>>>>>
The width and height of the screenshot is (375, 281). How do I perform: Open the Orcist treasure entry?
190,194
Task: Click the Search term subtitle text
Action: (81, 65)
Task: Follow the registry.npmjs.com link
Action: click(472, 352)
<<<<<
§ **ACTIVITY**:
All the entries above are to be transcribed without any alteration.

§ **SOLUTION**:
The width and height of the screenshot is (375, 281). How do I perform: Open the Orcist treasure entry?
190,194
Task: Click the Search term subtitle text
Action: (81, 65)
Task: Follow the registry.npmjs.com link
Action: click(472, 352)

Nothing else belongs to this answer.